• [Text to read]
####
|H23 with a reef in, enjoying a bit of a breeze at Saldanha I think.|
|A neat Holiday 23, perfect for Langebaan!|
|Extraordinarily spacious "liveaboard" interior.|
Well thought out galley, with two-burner plus icebox.
Standing headroom (nearly).
Brilliantly conceived (Jerrold Salomon), brilliantly designed (Angelo Lavranos), and very well built (John Robertson). The link on "Jerrold Salomon" is a good read and directs to the H23 Class Association website. A huge amount of thought went into this concept and design, and it shows in the product. The design brief went something like this:
- Be able to tow it legally behind a car with engine strength of 2.5L or more
- It must have a lift keel
- The average person must be able almost stand up straight in the boat
- Proper Bellamy mast and boom
- North Sails
- Storage space for a cooler box
- Ample storage for mooring lines, etc.
- Price at that of an average family car
- Woodwork inside had to be teak with proper cushions for the bunks.
|Clean and simple. Fractional Bermudan rig.|
Transom mounted rudder adds space all round.
|Retractable keel. Rudder is cassette mounted on the transom and can be raised.|
Two plate gas burner, Portaloo. Enclosed V-berth up front.
Easily powered with 5-15 h.p. outboard.
More info on www.holiday23.co.za
Building of the first H23 started in 1983. By 1991, 189 had been produced, and the class is still very active in various parts of South Africa, including the Gariep Dam (Vaal), Hartebeespoort Dam, Langebaan, Port Owen, Theewaterskloof, Knysna, Richards Bay etc. Quite a few can be spotted in False Bay and Table Bay on occasion. They tend to move around quite a bit - being easily trailerable.
####
• [Stated problem]
Please repeat the Holiday 23 description, starting at the words "Standing headroom (nearly)." and stopping after "for the bunks.", and switch "teak" to "mahogany".

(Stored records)
####
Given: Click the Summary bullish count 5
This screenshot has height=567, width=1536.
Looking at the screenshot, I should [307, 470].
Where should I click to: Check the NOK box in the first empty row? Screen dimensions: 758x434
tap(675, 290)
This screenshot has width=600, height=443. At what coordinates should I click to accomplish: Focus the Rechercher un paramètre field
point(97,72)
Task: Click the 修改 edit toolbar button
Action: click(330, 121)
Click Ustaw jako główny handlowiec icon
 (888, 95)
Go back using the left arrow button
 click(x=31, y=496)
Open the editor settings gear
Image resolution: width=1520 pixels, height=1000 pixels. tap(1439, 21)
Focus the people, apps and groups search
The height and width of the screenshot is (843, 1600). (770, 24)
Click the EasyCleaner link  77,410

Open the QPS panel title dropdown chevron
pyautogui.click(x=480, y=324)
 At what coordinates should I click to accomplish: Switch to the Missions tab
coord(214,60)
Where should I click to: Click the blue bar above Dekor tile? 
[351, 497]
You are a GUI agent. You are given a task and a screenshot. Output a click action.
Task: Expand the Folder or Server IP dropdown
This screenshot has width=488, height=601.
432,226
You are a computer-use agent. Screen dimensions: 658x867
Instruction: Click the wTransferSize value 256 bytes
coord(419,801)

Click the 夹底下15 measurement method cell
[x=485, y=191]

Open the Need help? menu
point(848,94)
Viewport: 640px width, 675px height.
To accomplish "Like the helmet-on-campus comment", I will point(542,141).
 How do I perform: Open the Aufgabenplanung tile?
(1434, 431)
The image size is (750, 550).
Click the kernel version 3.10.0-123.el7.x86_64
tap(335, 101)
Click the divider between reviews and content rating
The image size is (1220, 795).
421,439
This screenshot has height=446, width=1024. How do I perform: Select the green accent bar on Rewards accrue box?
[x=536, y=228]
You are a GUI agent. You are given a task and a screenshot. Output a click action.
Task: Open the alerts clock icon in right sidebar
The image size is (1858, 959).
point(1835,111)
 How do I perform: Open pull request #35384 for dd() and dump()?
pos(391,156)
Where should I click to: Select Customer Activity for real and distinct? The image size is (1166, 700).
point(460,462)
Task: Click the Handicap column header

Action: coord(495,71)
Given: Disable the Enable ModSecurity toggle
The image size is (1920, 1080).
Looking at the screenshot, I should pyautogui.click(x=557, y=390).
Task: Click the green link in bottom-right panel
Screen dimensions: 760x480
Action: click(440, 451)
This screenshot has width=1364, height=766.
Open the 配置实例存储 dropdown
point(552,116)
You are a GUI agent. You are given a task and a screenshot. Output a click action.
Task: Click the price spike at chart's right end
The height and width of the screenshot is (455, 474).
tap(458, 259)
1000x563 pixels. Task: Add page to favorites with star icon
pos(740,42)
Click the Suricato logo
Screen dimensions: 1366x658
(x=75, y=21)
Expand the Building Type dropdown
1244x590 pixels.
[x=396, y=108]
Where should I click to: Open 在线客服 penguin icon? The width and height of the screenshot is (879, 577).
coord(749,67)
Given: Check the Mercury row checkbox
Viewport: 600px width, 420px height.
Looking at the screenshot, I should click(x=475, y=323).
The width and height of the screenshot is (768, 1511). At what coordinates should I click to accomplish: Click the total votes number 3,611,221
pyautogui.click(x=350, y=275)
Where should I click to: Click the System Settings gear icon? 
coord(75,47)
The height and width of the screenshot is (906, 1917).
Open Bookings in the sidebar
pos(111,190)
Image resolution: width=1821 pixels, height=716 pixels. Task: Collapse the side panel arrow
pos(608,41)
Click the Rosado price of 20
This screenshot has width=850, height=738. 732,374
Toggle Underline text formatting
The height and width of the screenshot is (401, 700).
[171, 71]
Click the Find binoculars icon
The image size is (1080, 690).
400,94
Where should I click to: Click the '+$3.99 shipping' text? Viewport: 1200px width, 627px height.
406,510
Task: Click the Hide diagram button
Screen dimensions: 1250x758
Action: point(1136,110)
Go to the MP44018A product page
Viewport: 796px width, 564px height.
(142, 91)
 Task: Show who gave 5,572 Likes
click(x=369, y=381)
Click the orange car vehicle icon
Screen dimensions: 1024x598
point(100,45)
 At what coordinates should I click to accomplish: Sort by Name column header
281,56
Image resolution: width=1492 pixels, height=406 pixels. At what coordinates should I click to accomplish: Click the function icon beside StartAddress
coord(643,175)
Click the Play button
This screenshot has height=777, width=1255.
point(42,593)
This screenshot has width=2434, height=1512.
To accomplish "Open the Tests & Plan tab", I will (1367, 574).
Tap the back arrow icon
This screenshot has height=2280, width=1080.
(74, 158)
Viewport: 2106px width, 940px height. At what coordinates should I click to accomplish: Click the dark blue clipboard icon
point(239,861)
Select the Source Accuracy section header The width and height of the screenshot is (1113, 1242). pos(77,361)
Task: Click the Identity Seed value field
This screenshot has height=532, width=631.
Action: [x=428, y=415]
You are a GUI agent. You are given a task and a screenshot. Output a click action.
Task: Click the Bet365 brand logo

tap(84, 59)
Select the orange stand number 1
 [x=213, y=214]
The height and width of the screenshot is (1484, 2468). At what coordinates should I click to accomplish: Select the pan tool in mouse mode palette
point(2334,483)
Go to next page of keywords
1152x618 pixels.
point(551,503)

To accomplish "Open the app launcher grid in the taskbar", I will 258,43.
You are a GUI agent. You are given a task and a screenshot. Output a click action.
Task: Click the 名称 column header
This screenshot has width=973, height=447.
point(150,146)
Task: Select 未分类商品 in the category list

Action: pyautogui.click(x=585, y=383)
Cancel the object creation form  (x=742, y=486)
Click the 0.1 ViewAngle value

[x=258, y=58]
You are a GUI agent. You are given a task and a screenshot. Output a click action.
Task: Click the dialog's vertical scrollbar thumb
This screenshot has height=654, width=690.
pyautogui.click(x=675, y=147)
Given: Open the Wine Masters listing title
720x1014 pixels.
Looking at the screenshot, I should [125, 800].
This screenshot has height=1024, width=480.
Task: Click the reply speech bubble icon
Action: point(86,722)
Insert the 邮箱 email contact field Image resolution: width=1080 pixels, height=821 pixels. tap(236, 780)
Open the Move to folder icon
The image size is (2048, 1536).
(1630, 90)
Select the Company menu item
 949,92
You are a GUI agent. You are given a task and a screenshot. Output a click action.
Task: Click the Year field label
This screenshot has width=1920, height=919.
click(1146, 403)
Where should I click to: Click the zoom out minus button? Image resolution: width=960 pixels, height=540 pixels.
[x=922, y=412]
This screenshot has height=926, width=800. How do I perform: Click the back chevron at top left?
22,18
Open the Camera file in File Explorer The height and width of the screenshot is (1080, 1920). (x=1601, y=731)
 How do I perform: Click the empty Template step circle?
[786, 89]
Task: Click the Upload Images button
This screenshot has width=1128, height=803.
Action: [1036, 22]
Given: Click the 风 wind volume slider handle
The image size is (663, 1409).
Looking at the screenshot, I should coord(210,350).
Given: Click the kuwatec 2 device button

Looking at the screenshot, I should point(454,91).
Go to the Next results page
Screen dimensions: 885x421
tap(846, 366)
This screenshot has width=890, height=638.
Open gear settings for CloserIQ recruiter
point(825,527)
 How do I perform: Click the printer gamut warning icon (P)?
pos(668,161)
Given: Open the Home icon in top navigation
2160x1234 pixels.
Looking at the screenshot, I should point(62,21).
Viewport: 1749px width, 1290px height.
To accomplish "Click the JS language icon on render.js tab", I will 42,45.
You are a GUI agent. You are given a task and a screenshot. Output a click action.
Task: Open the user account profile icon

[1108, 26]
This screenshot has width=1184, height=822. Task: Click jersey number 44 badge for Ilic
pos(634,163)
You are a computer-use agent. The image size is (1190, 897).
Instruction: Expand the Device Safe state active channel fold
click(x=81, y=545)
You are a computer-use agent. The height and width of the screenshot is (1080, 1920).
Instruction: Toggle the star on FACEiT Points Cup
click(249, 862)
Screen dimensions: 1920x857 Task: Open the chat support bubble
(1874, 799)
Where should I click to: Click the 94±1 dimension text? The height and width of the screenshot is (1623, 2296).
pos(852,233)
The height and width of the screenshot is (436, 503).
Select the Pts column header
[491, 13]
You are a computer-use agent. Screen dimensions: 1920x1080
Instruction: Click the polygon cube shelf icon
####
• [Answer]
Standing headroom (nearly).
Brilliantly conceived (Jerrold Salomon), brilliantly designed (Angelo Lavranos), and very well built (John Robertson). The link on "Jerrold Salomon" is a good read and directs to the H23 Class Association website. A huge amount of thought went into this concept and design, and it shows in the product. The design brief went something like this:
- Be able to tow it legally behind a car with engine strength of 2.5L or more
- It must have a lift keel
- The average person must be able almost stand up straight in the boat
- Proper Bellamy mast and boom
- North Sails
- Storage space for a cooler box
- Ample storage for mooring lines, etc.
- Price at that of an average family car
- Woodwork inside had to be mahogany with proper cushions for the bunks.